A tree, fallen in the forest, turns to hair. What is the purpose of hair? To keep germs out of the nose. To keep grains of sand out of the eyes. To keep the head warm when the snow piles on, when the winter begins to think everything is dead and ready to be reinvested, recycled, reincarnated in the dirt. But not everything is dead on the hair. Dust mites, even on the dead, still clean the eyelashes. The nasal cilia cling to the inside of nose. The roots of cold hair turn colder under snow.
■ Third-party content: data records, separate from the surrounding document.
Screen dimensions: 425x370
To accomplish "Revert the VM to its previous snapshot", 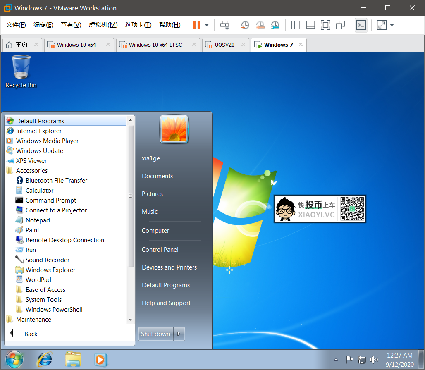I will (x=260, y=25).
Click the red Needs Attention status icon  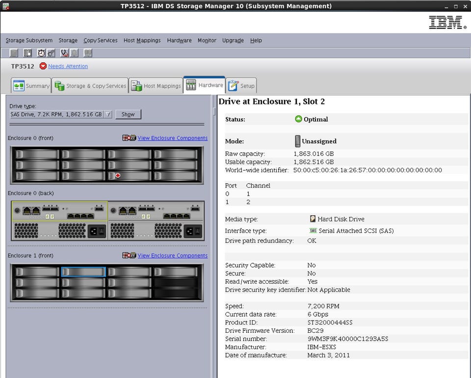tap(43, 66)
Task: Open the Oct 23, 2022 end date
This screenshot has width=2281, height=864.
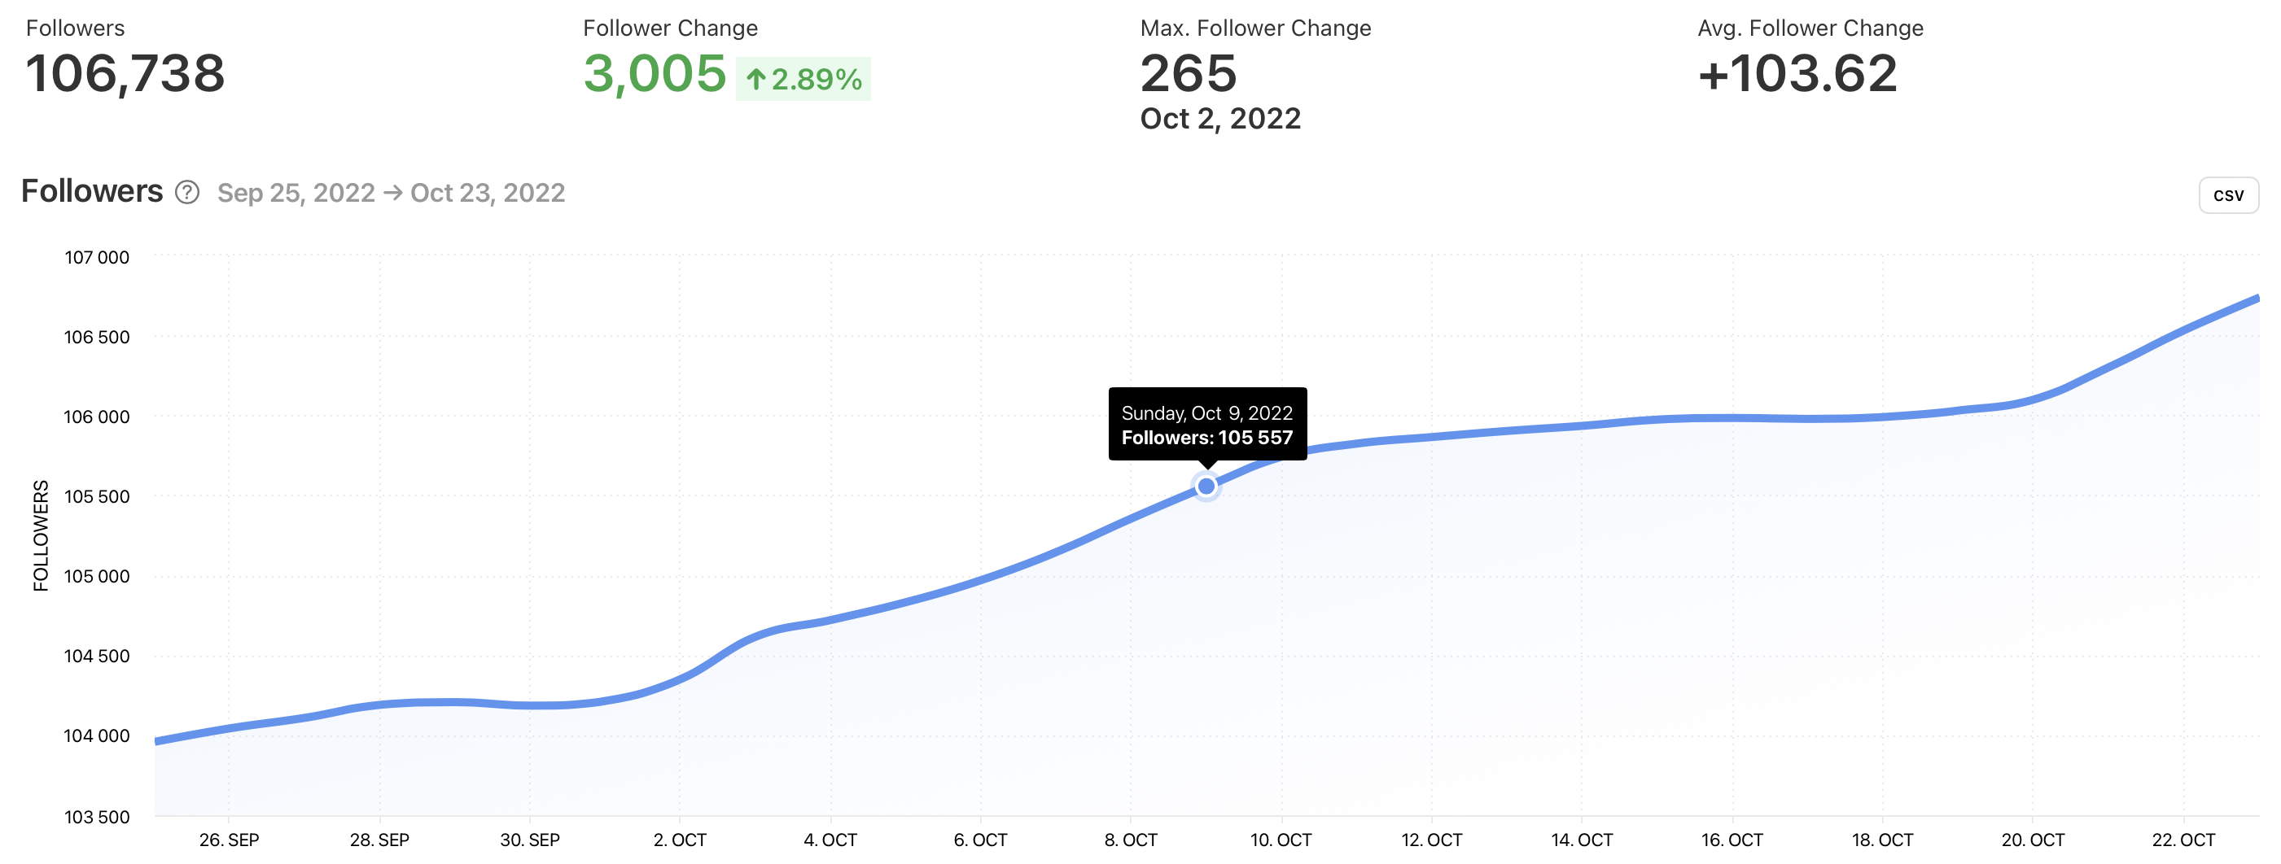Action: [488, 193]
The tree, though fallen, isn't dead. I have seen, on the hairs of the decomposing tree, a banana slug the length of my arm, scratching its underbelly against grain. In its slimy path, a microbe nestles. It is fed by the slime. It respires the hairs of the fallen the tree, turning the hair to hummus, opening the chemical strand to let new carbon in. Deep inside the fallen tree, under the hair, the carbon cycles. It looks for its rhizome partner. The rhizome has been waiting for this little death for two-hundred and twenty-three years. Tickled by the carbon, the rhizome swells, breaks through stiff hair. The mushroom rises up, engorged. Its spores search for wind. The wind, carrying spores and oxygen to vie for space with all this decomposing carbon, brings its own reformation. It streams through the hairs, parting them, open space for the seed from the pinecone to lodge. Inside its old tree, under the warmth of a tropical slug, beside a lascivious rhizome, surrounded by the microbe-pulsing hummus, the seed of the Douglas-fir stretches out its cilia in the skeleton of forest. Its sprout clings to a tendril of hair. The hair hoists the sprout. The sprout. The first hair. The next tree.